The SpIRIT (Space Industry – Responsive – Intelligent – Thermal) nanosatellite mission is the first project funded for launch in orbit by the Australian Space Agency. The shoe-box sized satellite carries a sophisticated gamma and x-ray instrument for high energy astrophysics - the HERMES instrument - built by the Italian Space Agency.

SpIRIT was launched in December 2023 and it is currently operating in orbit, commissioning instruments and acquiring data. This internship will give the opportunity to join the SpIRIT mission team and mission control centre, led out of the School of Physics at UoM, and to gain direct experience on in-orbit operations of a scientific and technology demonstrator satellite.

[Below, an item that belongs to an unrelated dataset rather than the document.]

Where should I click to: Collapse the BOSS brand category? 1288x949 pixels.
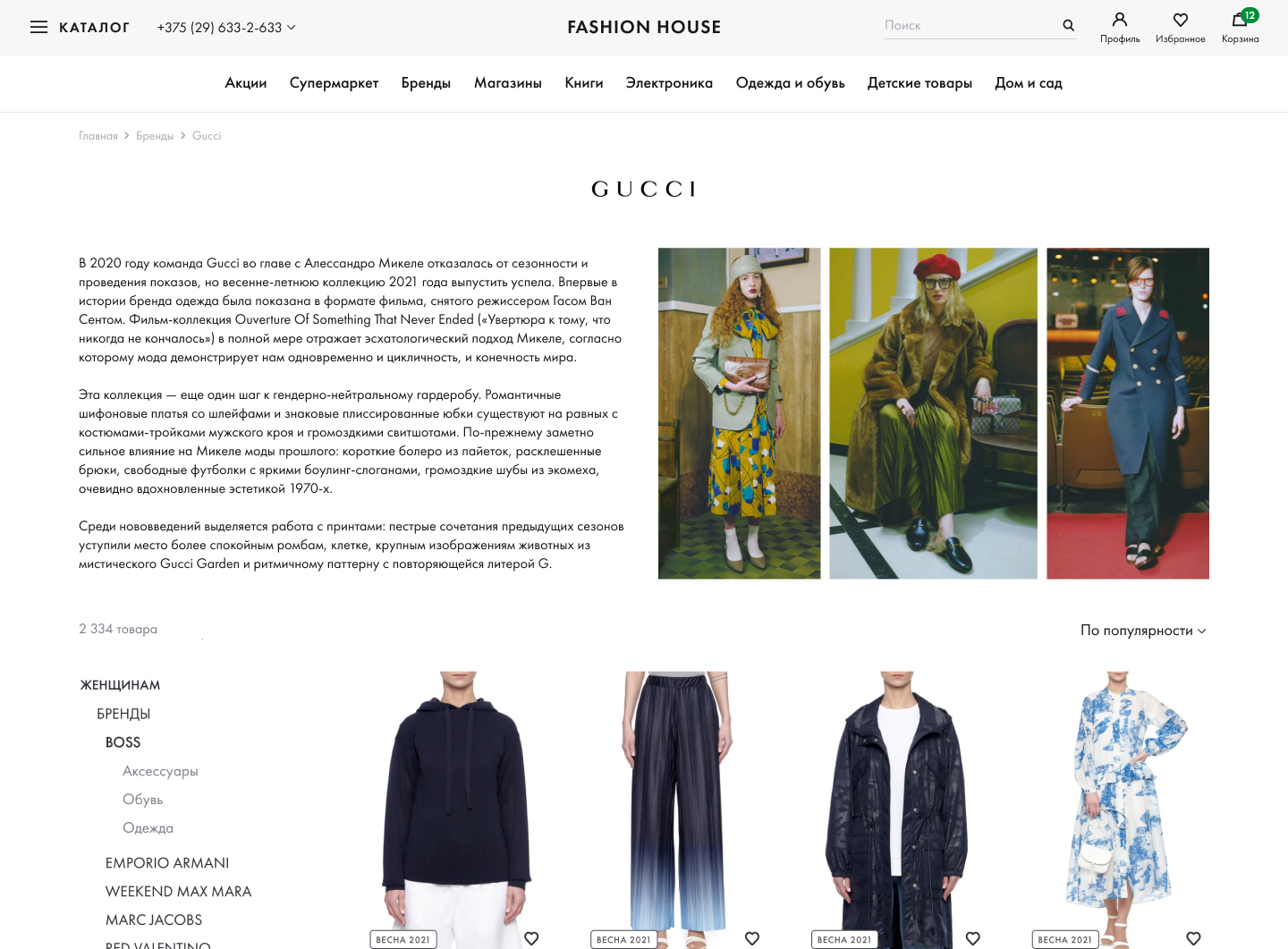[123, 742]
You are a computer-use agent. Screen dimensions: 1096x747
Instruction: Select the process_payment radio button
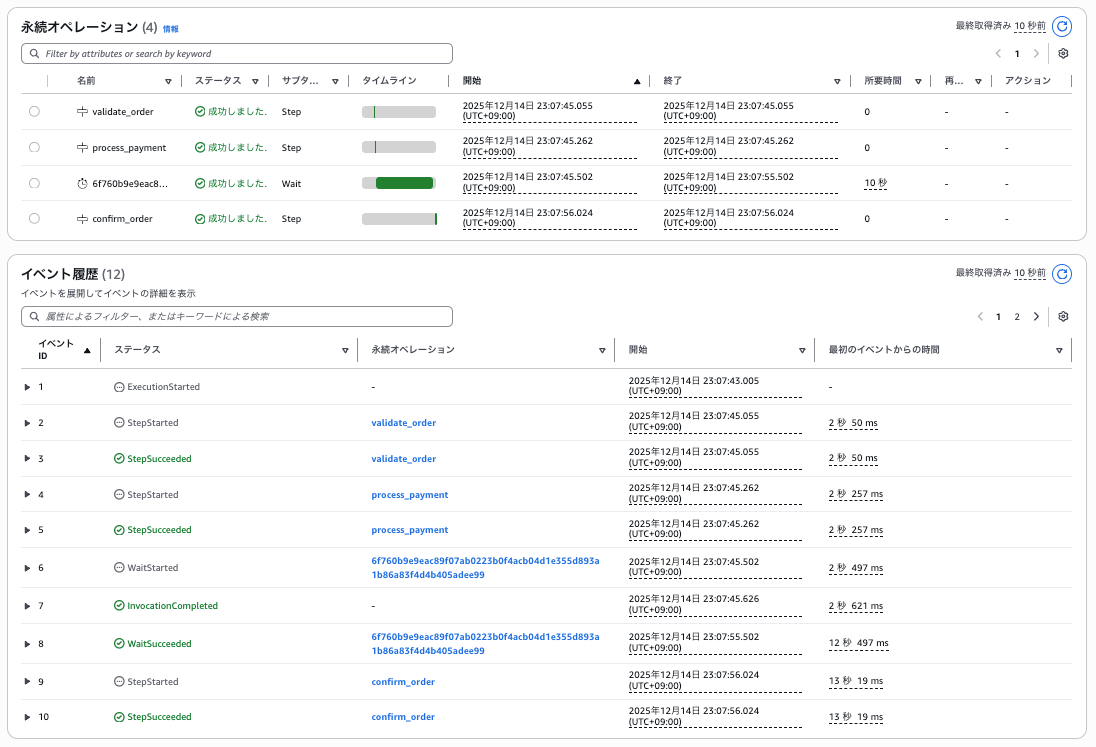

Specific projects possible for interns range from modeling and optimisation of science operations of the satellite to analysis and interpretation of scientific data and/or telemetered spacecraft data received from SpIRIT.

Condensed Matter Physics

High nuclear spin donors in isotopically enriched silicon

Supervisor: David Jamieson
Keywords: Condensed Matter Physics

This project will investigate some of the processes being developed in ECMP to construct ordered arrays of donor atoms in silicon that has been depleted in the 29-silicon isotope with nuclear spin 1/2 that would otherwise provide a spin bath that decoheres quantum states programmed into the donor spin qubit.

Optics

The search for Radiative Auger decay, tests of QED and Axions, and how they defend Australia's search for Rare Earth metals

Supervisor: Chris Chantler
Keywords: X-ray Optics, Synchrotron Science

Topics that are not covered on the undergraduate syllabus but are fully accessible in Masters (and Ph D) offer great opportunities in experimental and theoretical physics. Undergraduates get taught the photoelectric effect (absorption to the continuum) and time-independent quantum mechanics, but we know that the world requires time-dependent quantum mechanics (for any event in space-time).

A step beyond this, maybe with Wikipedia or a good third year textbook, and you can explain the origin of Auger decay and QED – though always better as a proper course in Masters [yes we have three – QM, QFT and QAO]. Perhaps surprising is that there is no explicit theory for the radiative Auger effect, and even more surprising that we can work on it theoretically and experimentally in an internship and in Masters (and of course in a Ph D).

To perform a direct test of QED is at least a Ph D, but to learn new insights on the current experimental unexplained anomalies can be an internship or a MSc – even to the point of productive new contributions to the literature (with two past interns making enough progress to become co-authors on a research paper).

The Mysterious Axions are one of the most ephemeral hypotheses currently on the table – but we can investigate them experimentally or perhaps more honestly analytically in an internship or MSc. Perhaps even more surprising is how this new understanding can be used to strengthen Australian Industry and the development of Australian companies searching for Rare Earth metals.